Shoulder pain refers to any form of pain felt in the shoulder or around the shoulder joint. The shoulder joint is the most mobile joint in the human body, including four tendons that have the function of holding the muscle to the bone. Any swelling, inflammation, tearing or bony changes around the tendons in the shoulder causes pain when a person tries to move the arm upwards, backwards, straight out or in front.
Common causes include bursitis, rotator cuff tendonitis and tears or ruptures to any of the four tendons. Shoulder instability and dislocation is very common, leading to a host of conditions in this complex area of the body.
The suprascapular nerve runs along the back of the shoulder. It can get stretched or compressed enough to cause serious damage. This condition is called suprascapular neuropathy and it often results in nerve pain and loss of function in the shoulder.
Pulsed Radiofrequency Treatment
Pulsed radiofrequency treatment is a minimally invasive procedure in which the nerves that are causing pain are blasted with short bursts of radiofrequency waves. Unlike the traditional radiofrequency technique, which denervates the nerve with extreme heat to cause a permanent loss of sensation in the nerve, pulsed radiofrequency leaves no lasting damage. The nerves feel fine afterwards and are simply ‘retuned’ so that they no longer feel pain. For this reason, if it is deemed an appropriate treatment for the particular pain, pulsed radiofrequency is a preferred method of radiofrequency, allowing patients to undergo a very low risk procedure. It is effective, drug free and lasts for a couple of months.

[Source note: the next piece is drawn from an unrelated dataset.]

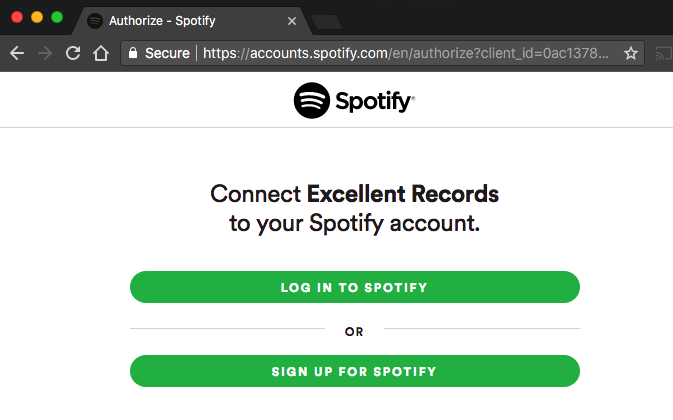Focus the accounts.spotify.com URL field
The width and height of the screenshot is (673, 420).
click(x=406, y=53)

Pulsed radiofrequency treatment is performed as an outpatient procedure at the London Pain Clinic, with patients free to leave as soon as the treatment has been administered. The area of nerve pain is located and is then sterilised with a chlorhexidine antiseptic spray. A fast acting local anaesthetic will be injected through a small cosmetic needle.

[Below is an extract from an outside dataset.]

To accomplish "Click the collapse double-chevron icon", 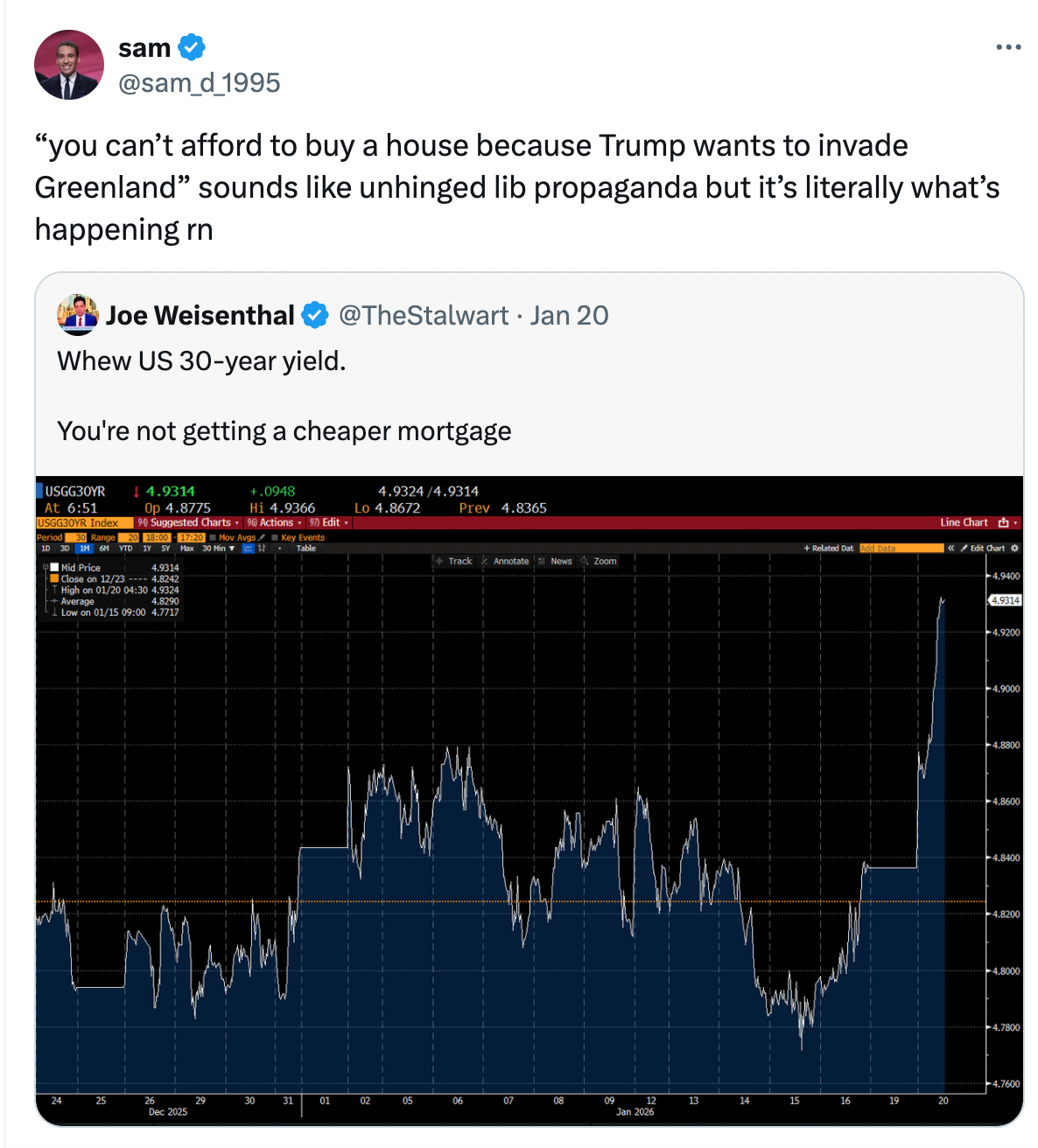I will click(951, 549).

During the procedure, a catheter is fitted in the immediate vicinity of the affected nerve. The pulsed radiofrequency will then direct an electromagnetic field into the catheter, tricking the nerve into thinking that it is not experiencing pain, so that it no longer sends signals to the brain telling it so.
Some patients can experience pain with this procedure and some relate that their condition may be slightly more painful for a few days after treatment, but the nerve will then return to its natural state and the pain will effectively disappear.
The procedure will take around an hour. The patient may be anaesthetised or sedated to ensure that the catheter can be inserted and that there is minimal movement while the procedure is being carried out.
Many patients respond well to only one session of pulsed radiofrequency, so it could well be that only one session is required to alleviate the pain. However, patients react differently according to their own particular condition, what caused the shoulder pain in the first place and whether or not they have any other underlying medical conditions. However, most people will only require one or two sessions to experience significant improvement.